Doing business as Dedicated Senior Medical Center, privately held ChenMed opened its first health care facility in Tampa in summer 2017. Last fall, it unveiled another one, at 1901 Fletcher Ave.; it also has centers in Lakeland, Bradenton, Clearwater, Largo and St. Petersburg.
“The U.S. health care system is built around patients being unhealthy,” says Dr. Gaurov Dayal, privately held ChenMed’s chief growth officer and president of new markets. “We've flipped that model completely over.”

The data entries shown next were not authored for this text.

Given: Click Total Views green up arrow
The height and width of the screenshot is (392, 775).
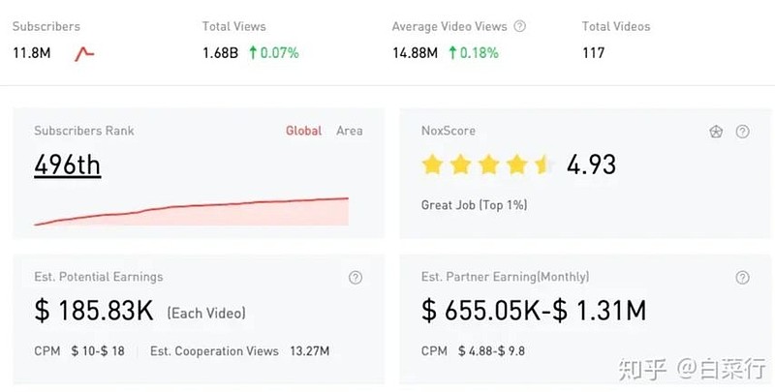Looking at the screenshot, I should tap(254, 53).

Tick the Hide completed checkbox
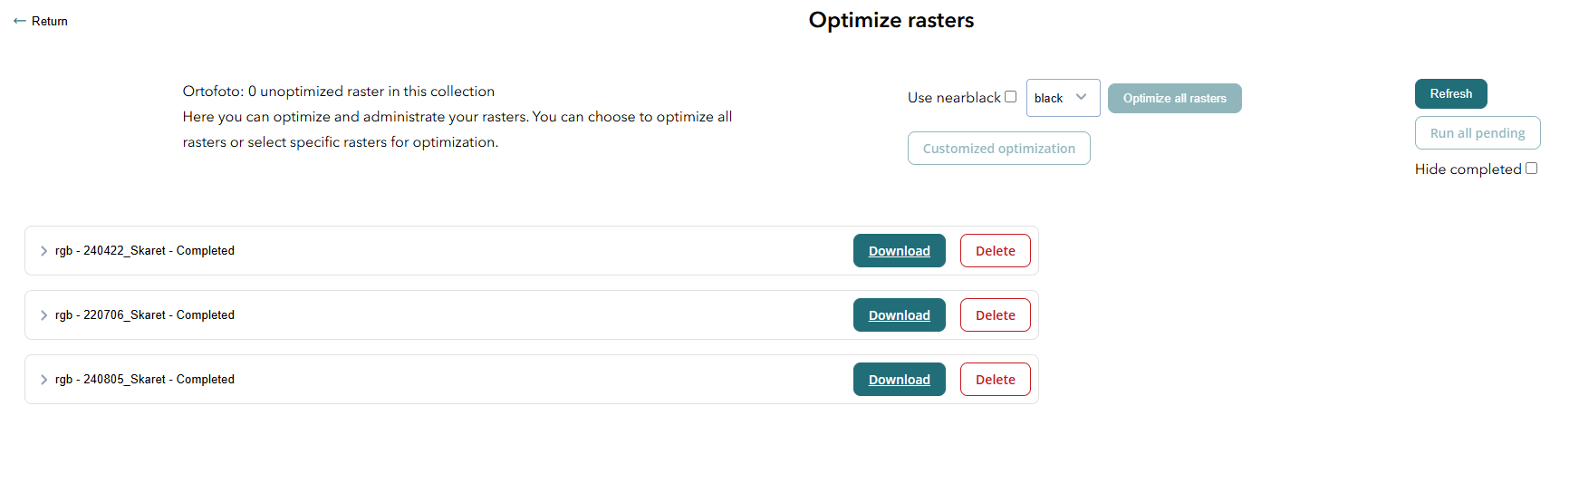click(x=1532, y=169)
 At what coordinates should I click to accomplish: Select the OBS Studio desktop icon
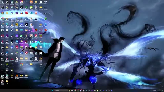[x=7, y=42]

ChenMed, Dayal explains, caters to seniors who are part of the federal Medicare Advantage program, which incentivizes health care providers to keep patients out of emergency rooms and hospitals via an emphasis on managed preventative care. As a business practice, it’s not as lucrative as traditional Medicare and its fee-for-service model. But the growing popularity of Medicare Advantage — nearly 16 million seniors are now enrolled in it nationwide — indicates ChenMed is wise to look to the future when formulating its growth strategy.

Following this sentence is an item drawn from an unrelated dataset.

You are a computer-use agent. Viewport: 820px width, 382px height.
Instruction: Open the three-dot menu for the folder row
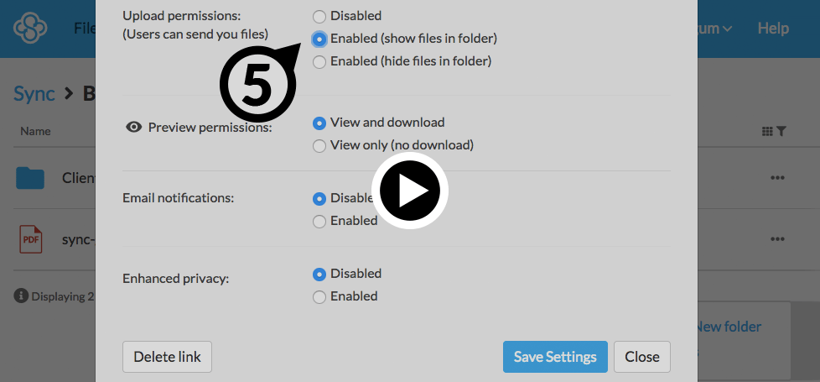777,178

“Our incentives are aligned around keeping the patient healthy rather than a typical hospital or doctor’s office, where the patient being unhealthy is what makes money,” Dayal says.
Of course, that mindset shift in how people think about health care is a boulder-uphill moment for ChenMed. "We do spend a lot on marketing," Dayal says, "but honestly, our biggest sales tool is our members. We can spend as much as we want on marketing, but ultimately what matters most is how our patients feel when they walk out the door, and that's what we spend a lot of time and effort on."
Insurance companies provide a fixed budget per patient to ChenMed, so its Dedicated Senior Medical Centers can offer on-demand transportation and on-site specialist services like x-ray machines and a pharmacy. Doctors even give out their personal cell phone numbers to patients - much like standard concierge practices.
The company makes money by simply staying under its annual budget per patient. “It pushes us to focus on keeping patients healthy,” Dayal says. For example, if a Medicare Advantage plan provides $10,000 for a person’s medical expenses for the year and the services billed amount to only $8,000, ChenMed keeps $2,000 as profit. The company declines to disclose revenue, or profit margins.
The budget is reviewed on an annual basis and is based on a patient’s overall health and any chronic conditions, like cancer, he or she might be suffering from. “The premium is adjusted to reflect the disease state of the individual,” Dayal says. “It also varies by how well you are performing and the degree of patient satisfaction.”
Big private insurers that offer Medicare Advantage plans, like WellCare, Humana and Florida Blue, enjoy working with ChenMed because it boosts their patient satisfaction ratings. In turn, higher-rated plans receive larger budgets from the federal government, get more patients pushed to them and can provide a greater range of benefits.
“If you think of this from the government’s perspective, they’re like, ‘We want great plans to have more patients because they are doing better for us,’” Dayal says. “They truly are incentivizing the strong performers.”
Turner Impact Capital relishes a fruitful relationship with ChenMed, for whom it has financed and built six medical centers in Florida. And Turner Impact CEO Bobby Turner views ChenMed as an excellent investment because it’s finding workable solutions to the health care system’s flawed reimbursement model that's become a flashpoint of frustration for many sides — patients and doctors especially.
“The industry has set a goal that by 2025, nearly 100% of all reimbursements will be value- or outcome-based,” Turner says. “So from my perspective, if we're going to move from treating sickness to preventing sickness, we’ve got to provide great infrastructure for best-in-class, clinically proven health care providers that recognize the role preventative health care can play to reduce the cost of treating the elderly.”